High immigration has been the lazy way for successive governments since the early 2000s to boost headline GDP, while steering the country into a per capita recession.

But you won't hear too much dissent in this policy, in part because change now would be hard work. But for obvious reasons there is little desire on the part of vested interests to reduce the immigration rate, including the mainstream media.

3
robert
June 04, 2026

As an economist and a SOMETIMES sensible thinker ['Lock 10 economists in a room and ask them a simple question and you'll get 20 complex answers' = one of my little self-composed musings about silly economists like me and the rest of the cohort], the comparison of TOTAL immigration versus total housing construction is highly misrepresenting of the real issue here.

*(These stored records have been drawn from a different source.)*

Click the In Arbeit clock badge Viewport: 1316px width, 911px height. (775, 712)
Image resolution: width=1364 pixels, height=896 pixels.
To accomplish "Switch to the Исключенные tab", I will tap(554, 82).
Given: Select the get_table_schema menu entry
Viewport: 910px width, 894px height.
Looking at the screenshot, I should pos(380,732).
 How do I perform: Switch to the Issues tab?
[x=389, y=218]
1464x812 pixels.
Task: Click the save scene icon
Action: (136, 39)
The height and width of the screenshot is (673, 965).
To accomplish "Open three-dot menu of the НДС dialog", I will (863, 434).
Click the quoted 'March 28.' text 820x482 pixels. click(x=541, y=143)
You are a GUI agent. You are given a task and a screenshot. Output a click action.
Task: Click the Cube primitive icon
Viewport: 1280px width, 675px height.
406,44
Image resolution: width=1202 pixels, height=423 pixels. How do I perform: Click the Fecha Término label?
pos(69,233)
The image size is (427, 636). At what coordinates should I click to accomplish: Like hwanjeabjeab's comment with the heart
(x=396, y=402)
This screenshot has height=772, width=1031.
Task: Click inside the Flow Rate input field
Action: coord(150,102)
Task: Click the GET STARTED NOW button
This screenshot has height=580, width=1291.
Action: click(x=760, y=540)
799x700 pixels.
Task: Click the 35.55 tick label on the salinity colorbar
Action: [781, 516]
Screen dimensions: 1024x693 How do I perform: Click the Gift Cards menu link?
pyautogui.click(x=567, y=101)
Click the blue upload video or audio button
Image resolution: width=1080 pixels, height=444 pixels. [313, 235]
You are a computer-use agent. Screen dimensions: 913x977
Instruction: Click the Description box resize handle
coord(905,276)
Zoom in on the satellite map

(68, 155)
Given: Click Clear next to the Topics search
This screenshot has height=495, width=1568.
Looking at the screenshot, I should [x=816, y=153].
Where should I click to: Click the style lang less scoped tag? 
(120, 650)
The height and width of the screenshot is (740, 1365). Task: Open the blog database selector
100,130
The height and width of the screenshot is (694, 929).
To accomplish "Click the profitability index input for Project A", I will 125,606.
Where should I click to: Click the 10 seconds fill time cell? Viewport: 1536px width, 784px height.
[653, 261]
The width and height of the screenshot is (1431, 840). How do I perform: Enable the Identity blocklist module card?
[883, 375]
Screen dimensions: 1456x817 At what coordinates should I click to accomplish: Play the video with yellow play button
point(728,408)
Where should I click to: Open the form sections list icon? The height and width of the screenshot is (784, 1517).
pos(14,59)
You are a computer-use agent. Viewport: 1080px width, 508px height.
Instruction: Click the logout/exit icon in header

The relevant comparative metric is total immigration FAMILIES not PERSONS. Unless, for instance, the average [I hate what I term the "fallacy of the average" by the way!] a newly arrived four person family[mum, dad and two kids] seeks to find a SEPARATE rental property for each family member [one separate home/apartment EACH, for mum, dad, child one and child two [ie will be looking for 4 separate rental properties [or homes per se, if they want to buy eventually and just rent temporarily - this is important because long term housing affordability demands LONG TERM policy solution - not ill-considered knee-jerk political reaction and comment], then the houses sought by newly arrived immigrants [whether rental or new-buy] is 315,000/4 = circa-79,000 new constructions versus 165,000 annual new ones as quoted in this article.


It is beyond my obviously limited/undersized cognitives to ever understand these soughts of portrayals of reality and the fundamental mathematics that seems to be missed here. I do not otherwise want to express personal [just economics theoretic] comments here on this vexing issue of immigration versus housing affordable of Australian families as a whole. I don't normally have the time [or desire] to post comments on the endless stream of articles that hit my email space, but this one could not be left ignored!!

Bruiser
June 04, 2026

Sounds reasonable doesn't it? In isolation. There are reports that the housing prices in Canada and New Zealand have dropped by approximately 30%. Can you imagine the wailing and gnashing of teeth of the vested interests and homeowners that are currently mobilising against the proposed negative gearing and CGT changes if that happened here?